THE TASK
The lines to copy are those in the records below that hold the word "computer".

***

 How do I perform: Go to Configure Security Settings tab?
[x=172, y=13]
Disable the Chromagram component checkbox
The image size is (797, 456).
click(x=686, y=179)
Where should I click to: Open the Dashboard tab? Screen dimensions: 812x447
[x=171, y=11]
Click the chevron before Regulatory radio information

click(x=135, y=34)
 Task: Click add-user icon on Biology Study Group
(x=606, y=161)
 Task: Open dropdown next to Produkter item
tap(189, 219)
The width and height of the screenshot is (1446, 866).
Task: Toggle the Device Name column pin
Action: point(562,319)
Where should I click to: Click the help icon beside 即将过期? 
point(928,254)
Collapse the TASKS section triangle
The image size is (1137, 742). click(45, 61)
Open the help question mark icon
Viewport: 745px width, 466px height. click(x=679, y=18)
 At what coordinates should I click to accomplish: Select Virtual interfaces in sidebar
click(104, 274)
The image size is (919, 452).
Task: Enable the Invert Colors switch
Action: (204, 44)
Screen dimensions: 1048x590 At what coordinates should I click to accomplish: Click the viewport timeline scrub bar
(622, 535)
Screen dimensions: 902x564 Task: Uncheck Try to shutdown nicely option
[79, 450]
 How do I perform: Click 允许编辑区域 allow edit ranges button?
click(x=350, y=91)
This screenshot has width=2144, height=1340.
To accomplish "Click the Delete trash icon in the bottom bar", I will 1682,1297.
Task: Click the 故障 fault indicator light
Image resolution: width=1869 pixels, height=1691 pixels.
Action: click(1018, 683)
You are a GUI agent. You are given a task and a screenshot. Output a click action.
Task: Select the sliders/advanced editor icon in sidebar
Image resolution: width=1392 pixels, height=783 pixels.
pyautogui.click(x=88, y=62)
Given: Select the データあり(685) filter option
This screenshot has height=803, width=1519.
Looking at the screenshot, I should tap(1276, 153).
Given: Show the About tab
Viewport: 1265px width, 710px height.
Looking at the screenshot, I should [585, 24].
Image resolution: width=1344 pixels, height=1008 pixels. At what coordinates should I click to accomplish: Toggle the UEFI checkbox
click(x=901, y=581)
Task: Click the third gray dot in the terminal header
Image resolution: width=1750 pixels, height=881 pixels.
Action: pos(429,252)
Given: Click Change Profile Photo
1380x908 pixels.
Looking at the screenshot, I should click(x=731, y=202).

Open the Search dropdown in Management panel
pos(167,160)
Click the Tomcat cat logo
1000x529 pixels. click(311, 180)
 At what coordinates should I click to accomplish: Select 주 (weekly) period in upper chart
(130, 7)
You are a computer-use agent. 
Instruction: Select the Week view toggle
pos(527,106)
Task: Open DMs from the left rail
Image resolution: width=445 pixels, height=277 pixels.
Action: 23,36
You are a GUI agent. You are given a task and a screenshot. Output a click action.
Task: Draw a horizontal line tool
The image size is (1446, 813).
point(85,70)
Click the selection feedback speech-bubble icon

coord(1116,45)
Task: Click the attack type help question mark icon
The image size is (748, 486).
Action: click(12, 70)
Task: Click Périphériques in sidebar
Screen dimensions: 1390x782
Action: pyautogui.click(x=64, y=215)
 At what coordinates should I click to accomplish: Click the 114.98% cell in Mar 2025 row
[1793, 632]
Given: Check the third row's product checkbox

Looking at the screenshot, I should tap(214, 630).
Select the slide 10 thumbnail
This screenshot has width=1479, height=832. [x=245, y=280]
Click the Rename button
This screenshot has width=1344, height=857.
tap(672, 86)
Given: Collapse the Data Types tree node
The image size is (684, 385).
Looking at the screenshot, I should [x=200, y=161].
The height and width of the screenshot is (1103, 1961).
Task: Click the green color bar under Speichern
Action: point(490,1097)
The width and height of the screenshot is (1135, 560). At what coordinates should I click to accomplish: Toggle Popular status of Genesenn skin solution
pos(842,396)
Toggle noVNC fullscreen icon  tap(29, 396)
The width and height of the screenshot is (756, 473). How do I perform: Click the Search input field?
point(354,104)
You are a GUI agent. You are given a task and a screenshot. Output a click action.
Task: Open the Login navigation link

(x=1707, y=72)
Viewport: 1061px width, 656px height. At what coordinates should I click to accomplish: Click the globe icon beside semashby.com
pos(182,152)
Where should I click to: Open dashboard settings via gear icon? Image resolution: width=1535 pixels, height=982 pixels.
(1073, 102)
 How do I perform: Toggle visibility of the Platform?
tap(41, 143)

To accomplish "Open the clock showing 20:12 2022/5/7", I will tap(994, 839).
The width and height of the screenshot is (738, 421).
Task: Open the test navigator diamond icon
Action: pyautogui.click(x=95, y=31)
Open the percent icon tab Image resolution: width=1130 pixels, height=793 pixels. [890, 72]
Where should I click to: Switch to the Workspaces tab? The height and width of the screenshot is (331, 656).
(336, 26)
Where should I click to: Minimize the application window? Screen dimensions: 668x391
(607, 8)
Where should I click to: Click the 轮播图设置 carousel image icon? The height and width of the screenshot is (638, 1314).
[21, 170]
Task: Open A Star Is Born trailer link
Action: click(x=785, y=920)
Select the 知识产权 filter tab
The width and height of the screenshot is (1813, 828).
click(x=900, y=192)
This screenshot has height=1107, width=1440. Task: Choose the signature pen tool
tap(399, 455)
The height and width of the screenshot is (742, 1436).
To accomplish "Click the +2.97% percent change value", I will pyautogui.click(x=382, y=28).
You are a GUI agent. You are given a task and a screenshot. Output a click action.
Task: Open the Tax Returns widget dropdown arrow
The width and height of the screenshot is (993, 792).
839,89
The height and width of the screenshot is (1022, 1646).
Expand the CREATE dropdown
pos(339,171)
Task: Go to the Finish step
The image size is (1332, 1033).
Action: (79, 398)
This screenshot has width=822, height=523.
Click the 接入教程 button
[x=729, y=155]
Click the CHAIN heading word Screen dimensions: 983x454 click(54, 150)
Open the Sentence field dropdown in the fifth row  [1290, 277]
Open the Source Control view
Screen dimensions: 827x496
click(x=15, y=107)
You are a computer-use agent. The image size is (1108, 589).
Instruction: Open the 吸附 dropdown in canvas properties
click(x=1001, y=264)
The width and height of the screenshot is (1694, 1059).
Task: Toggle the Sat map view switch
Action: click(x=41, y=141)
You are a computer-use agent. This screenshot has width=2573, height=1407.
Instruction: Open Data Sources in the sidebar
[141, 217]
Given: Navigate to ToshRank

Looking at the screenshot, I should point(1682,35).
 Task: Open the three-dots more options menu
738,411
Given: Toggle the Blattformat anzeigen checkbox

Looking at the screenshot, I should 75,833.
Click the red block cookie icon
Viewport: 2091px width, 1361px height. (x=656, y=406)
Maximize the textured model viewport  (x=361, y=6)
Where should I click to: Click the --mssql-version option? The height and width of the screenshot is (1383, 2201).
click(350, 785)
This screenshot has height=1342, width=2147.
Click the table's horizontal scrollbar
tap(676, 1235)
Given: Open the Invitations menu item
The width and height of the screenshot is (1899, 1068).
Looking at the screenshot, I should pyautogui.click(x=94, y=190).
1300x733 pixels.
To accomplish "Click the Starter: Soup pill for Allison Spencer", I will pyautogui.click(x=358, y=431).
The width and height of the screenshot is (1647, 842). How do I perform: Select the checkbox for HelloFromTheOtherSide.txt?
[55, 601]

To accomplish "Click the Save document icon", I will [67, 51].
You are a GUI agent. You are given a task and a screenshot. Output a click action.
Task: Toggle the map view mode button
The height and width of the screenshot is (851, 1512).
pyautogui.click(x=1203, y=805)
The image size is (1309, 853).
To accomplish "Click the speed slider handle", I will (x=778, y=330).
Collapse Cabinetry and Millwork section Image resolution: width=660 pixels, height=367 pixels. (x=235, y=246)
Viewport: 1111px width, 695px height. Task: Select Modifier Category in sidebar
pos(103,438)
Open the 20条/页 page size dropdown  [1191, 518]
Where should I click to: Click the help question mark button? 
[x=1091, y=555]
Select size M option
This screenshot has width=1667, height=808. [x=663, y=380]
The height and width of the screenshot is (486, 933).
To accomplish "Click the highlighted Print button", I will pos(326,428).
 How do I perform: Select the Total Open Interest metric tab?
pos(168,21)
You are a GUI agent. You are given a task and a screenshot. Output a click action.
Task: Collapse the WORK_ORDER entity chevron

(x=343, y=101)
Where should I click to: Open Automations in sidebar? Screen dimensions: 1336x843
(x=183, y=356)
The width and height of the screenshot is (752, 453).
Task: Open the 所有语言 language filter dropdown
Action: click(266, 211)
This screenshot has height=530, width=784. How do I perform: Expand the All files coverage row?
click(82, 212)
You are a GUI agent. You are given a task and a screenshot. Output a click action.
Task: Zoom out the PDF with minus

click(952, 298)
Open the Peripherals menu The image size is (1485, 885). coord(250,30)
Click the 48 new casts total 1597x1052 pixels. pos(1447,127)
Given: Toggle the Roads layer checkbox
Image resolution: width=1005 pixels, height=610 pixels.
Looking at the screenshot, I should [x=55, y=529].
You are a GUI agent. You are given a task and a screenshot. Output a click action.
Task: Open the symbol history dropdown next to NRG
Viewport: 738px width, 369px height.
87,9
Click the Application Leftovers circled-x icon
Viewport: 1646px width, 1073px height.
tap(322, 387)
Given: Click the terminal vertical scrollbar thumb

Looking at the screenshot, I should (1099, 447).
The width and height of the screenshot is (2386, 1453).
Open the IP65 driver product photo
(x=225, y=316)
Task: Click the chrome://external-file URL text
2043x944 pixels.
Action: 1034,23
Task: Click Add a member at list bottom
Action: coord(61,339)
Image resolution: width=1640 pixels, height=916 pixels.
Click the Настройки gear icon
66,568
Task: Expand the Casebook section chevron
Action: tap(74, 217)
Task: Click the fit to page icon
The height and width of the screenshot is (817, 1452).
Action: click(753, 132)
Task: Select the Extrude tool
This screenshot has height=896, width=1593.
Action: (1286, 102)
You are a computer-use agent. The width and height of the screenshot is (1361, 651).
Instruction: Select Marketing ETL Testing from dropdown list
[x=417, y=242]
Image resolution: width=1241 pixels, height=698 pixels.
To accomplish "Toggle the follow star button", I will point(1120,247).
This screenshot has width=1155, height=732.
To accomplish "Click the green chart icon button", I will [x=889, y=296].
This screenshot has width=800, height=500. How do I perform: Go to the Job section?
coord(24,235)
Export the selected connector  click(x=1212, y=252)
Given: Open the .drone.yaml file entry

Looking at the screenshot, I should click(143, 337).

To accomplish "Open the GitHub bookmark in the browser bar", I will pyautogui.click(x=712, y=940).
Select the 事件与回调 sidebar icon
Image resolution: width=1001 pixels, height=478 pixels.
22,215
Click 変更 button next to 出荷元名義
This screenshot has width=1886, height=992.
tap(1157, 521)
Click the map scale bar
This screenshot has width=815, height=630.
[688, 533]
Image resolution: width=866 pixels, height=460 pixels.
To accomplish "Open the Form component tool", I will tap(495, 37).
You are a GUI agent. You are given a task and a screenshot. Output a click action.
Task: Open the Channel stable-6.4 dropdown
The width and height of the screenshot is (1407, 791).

***

SOLUTION TO THE PROBLEM
You are a computer-use agent. 
You are a computer-use agent. The image size is (1108, 589).
You are a computer-use agent. This screenshot has width=2573, height=1407.
You are a computer-use agent. The width and height of the screenshot is (1361, 651).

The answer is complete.